I am going through the tutorial Bayesian Regression

In cell [10]:

for name, value in pyro.get_param_store().items():
    print(name, pyro.param(name))

Output:
auto_loc tensor([-2.2026, 0.2936, -1.8873, -0.1607, 9.1753], requires_grad=True)
auto_scale tensor([0.2285, 0.0954, 0.1376, 0.0600, 0.1042], grad_fn=)

The tutorial goes on saying “Note that Autoguide packs the latent variables into a tensor, in this case, one entry per variable sampled in our model.”

Could someone explain which the 5 latent variables are? Thanks.

everything in a pyro.sample() statement, so in order: linear.weight (2), linear.bias (1), factor (1), and sigma (1). the reason why w_prior, b_prior, and f_prior don’t have pyro.sample() is because random_module does that under the hood.

I don’t understand the order that @jpchen specified. The order looks consistent with the following code in the tutorial, ‘guide.quantiles’. For example, bias parameter is around value of 9, and the last number in pyro.param is also around 9.

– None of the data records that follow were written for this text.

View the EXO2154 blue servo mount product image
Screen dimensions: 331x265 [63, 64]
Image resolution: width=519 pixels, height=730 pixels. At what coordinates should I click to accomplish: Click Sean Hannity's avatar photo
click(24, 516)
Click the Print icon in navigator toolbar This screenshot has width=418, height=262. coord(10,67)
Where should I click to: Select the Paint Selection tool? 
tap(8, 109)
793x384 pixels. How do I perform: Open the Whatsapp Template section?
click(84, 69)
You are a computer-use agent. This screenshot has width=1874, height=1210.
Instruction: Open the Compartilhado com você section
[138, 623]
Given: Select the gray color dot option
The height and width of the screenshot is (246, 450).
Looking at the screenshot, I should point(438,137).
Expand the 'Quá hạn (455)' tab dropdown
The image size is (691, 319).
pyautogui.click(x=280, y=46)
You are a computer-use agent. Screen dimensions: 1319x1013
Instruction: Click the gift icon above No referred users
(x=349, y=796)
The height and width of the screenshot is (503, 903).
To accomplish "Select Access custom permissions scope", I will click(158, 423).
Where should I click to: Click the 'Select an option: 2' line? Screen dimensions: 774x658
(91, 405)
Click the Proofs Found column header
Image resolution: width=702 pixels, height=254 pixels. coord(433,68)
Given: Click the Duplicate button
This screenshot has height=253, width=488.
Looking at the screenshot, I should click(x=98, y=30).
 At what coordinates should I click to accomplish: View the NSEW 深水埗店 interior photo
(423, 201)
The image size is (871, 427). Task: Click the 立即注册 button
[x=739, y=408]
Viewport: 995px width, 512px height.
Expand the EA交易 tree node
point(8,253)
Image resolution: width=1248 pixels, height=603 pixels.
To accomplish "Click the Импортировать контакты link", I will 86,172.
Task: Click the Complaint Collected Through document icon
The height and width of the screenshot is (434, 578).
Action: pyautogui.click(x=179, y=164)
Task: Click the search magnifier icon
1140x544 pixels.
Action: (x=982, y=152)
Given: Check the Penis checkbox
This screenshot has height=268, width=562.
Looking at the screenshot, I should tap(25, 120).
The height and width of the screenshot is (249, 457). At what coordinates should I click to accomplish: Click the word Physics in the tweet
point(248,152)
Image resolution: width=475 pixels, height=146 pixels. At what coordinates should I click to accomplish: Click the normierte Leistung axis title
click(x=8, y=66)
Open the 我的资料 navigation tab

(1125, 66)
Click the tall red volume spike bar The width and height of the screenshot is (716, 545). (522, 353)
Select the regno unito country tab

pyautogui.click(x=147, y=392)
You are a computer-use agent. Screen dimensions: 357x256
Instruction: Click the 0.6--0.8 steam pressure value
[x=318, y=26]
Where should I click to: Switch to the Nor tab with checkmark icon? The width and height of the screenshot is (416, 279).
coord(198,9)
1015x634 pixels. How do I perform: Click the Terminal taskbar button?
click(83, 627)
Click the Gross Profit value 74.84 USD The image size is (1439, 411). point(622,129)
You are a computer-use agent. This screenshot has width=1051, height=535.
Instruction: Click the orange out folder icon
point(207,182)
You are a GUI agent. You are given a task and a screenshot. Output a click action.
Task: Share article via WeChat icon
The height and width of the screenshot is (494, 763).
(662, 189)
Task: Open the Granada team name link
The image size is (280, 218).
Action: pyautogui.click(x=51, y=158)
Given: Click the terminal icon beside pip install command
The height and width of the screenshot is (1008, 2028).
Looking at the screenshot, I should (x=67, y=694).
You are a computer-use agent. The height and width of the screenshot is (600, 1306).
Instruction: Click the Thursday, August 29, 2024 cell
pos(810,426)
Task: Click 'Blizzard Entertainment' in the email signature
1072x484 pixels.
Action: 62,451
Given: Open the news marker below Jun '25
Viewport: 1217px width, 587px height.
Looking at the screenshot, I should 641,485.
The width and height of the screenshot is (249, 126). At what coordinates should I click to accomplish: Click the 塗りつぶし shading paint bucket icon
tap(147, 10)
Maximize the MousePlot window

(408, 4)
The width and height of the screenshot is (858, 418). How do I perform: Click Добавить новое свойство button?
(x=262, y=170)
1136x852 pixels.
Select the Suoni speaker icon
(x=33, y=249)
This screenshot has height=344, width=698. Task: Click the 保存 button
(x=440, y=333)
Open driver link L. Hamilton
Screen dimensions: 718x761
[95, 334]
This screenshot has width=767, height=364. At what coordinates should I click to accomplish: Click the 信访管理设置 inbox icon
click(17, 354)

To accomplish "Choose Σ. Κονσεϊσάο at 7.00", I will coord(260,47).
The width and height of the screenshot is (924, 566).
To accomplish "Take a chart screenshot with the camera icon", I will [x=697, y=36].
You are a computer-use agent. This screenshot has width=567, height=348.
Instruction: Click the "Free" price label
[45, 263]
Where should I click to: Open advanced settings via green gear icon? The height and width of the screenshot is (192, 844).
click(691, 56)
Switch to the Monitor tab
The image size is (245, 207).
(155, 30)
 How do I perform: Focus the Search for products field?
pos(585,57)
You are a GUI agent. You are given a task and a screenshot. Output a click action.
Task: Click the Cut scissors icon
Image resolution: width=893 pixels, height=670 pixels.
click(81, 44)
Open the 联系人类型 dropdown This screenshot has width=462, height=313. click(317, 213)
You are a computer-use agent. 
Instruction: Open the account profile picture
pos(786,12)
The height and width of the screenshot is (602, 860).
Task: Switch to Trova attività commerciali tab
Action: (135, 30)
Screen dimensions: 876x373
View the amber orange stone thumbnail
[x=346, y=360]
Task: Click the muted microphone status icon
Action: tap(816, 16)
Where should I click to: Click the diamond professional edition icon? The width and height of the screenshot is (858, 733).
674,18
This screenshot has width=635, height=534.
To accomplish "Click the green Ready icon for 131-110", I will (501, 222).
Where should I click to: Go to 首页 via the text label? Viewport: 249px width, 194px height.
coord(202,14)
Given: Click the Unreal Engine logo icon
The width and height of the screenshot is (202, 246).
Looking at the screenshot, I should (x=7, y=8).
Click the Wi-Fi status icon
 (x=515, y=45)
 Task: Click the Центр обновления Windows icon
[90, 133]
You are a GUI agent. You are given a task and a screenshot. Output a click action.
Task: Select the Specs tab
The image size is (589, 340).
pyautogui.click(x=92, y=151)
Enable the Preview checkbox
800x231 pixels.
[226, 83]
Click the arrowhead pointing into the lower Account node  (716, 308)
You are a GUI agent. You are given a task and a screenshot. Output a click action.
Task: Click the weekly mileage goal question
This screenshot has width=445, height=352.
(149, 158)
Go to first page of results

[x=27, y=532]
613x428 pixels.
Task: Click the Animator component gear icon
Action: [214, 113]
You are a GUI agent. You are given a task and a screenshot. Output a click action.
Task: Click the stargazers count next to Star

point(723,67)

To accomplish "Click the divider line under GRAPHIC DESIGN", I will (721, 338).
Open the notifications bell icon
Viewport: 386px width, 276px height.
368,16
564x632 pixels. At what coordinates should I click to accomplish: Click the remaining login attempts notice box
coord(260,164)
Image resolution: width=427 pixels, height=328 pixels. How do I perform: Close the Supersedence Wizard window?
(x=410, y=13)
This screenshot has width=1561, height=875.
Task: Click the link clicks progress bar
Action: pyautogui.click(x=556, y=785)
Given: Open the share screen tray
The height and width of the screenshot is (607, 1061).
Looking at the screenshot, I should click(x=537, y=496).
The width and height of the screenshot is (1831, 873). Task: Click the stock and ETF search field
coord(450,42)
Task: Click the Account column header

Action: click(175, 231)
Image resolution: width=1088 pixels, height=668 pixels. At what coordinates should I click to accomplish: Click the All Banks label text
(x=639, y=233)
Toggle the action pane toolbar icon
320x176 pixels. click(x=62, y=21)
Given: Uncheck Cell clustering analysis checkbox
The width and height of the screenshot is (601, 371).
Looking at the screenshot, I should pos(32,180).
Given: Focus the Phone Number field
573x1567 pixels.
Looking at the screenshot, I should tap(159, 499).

Given guide.quantiles([0.25, 0.5, 0.75])

# {'sigma': 
#   tensor([0.9137, 0.9476, 0.9827]),
#  'linear.weight': 
#   tensor([[[-1.9587, -0.1856,  0.2750]],
#          [[-1.8759, -0.1589,  0.3326]],
#          [[-1.7931, -0.1321,  0.3902]]]),
#  'linear.bias': 
#   tensor([[9.1461],
#          [9.1928], 
#          [9.2395]])}

However, it’s inconvenient. Is there any way to see the each latent variable name for point estimates in pyro.param()?